Педро сам объезжал все интересующие его места – а интересовало его многое: устройство местных домов и простая жизнь деревень, система казачьей упряжи, съедобные коренья и животные местного леса, а также масса мелких, на первый взгляд никому не нужных подробностей. Педро уже давно знал, что на войне, впрочем, как и в жизни, мелочей не бывает, потому что никогда неизвестно, что и как неожиданно может пригодиться тебе однажды.

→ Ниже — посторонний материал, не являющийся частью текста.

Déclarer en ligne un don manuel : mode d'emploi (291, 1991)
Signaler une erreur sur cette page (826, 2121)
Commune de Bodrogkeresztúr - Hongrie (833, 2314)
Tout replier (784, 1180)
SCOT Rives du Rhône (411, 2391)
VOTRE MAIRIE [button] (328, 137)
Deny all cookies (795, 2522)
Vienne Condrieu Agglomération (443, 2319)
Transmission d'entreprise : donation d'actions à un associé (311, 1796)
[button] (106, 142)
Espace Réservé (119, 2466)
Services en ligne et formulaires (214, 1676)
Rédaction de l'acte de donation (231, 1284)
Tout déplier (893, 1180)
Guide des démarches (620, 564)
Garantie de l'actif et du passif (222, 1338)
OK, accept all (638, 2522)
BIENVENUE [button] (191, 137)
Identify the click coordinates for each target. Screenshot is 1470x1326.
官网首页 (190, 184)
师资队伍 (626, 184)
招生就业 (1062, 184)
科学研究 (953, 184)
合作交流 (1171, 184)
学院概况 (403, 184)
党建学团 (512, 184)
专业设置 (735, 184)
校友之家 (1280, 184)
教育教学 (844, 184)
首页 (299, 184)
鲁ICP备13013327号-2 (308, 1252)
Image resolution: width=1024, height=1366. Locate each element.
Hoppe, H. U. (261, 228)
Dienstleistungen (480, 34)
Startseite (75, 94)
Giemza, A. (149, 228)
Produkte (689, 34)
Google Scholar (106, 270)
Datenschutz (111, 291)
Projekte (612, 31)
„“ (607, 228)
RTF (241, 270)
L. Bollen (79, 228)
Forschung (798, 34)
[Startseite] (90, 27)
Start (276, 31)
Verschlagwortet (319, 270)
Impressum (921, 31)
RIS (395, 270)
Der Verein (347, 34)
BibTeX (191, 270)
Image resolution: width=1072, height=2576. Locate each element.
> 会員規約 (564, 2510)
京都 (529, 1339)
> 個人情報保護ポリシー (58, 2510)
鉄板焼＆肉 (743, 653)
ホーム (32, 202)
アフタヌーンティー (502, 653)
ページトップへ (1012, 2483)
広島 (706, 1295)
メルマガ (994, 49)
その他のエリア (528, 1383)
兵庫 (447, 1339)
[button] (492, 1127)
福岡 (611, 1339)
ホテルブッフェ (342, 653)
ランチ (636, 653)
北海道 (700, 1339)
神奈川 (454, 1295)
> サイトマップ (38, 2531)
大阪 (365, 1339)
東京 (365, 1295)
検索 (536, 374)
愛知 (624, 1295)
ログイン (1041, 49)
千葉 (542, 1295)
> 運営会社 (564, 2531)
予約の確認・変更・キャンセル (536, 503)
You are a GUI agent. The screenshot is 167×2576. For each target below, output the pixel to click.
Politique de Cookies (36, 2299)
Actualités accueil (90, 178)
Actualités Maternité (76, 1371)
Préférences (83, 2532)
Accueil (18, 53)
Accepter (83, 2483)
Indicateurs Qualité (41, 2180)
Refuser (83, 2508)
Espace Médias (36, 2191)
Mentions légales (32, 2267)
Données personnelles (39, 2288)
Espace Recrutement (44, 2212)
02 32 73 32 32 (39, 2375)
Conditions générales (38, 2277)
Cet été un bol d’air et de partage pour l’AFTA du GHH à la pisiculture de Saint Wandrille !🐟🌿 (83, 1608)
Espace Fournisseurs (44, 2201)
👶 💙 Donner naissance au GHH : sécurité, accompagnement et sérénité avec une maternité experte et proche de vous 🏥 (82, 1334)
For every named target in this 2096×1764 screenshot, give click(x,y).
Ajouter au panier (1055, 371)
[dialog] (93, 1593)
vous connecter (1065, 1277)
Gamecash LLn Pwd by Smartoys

Кроме того, он забрал в свое полное распоряжение юного тамбурмажора Марчелло, поскольку мальчик, так счастливо по воле Педро избежавший ужасов июньской бури, привязался к нему, как собачонка. В основном Педро употреблял его для посылок под разными предлогами в главную квартиру Португальского легиона, получая таким образом сведения о Клаудии. Марчелло оказался смышленым малым и приспособился даже иногда играть с Нардо, незаметно вытягивая из малыша нужные сведения. Кроме того, рядом с Педро была Эрманита, всегда составлявшая для него добрую часть прелестей жизни, и потому он мог считать, что русская кампания – предприятие вполне сносное.